Brief: Change every "Open" in the material to "Select" and leave everything else as it is. Leave out the pictures.

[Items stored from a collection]

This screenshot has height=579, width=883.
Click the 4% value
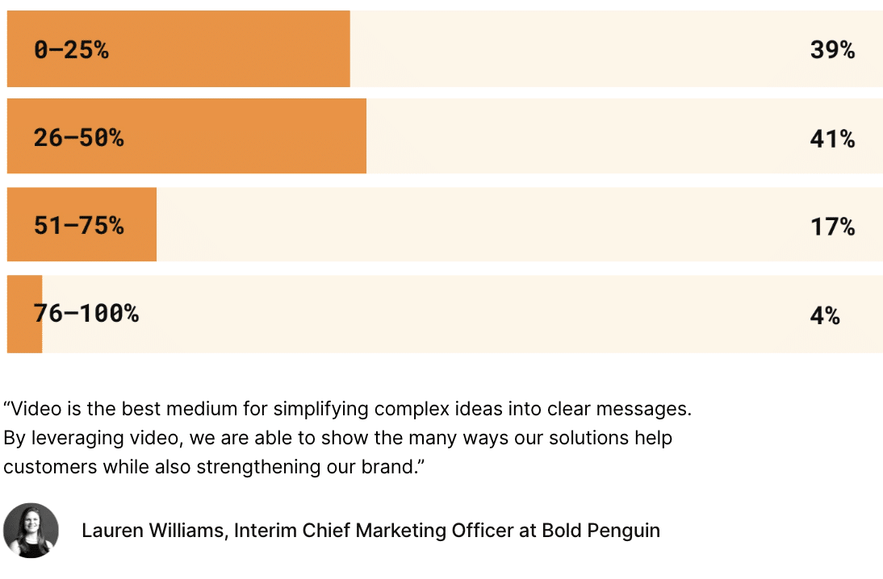point(825,315)
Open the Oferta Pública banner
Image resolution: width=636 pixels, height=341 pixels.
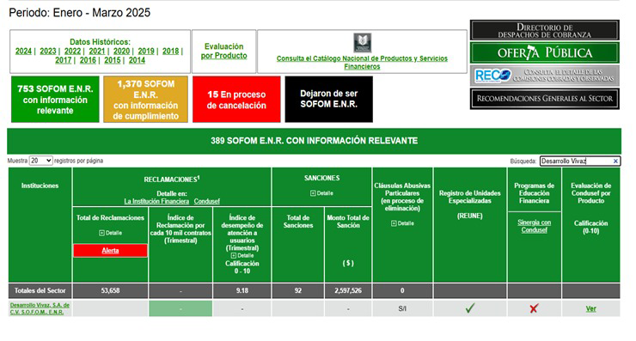pos(544,52)
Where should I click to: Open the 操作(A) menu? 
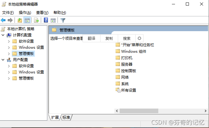[x=25, y=13]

Written answer:
This screenshot has height=579, width=883.
Click the 4% value
point(825,315)
Select the Oferta Pública banner
Image resolution: width=636 pixels, height=341 pixels.
pos(544,52)
Where should I click to: Select the 操作(A) menu? 
[x=25, y=13]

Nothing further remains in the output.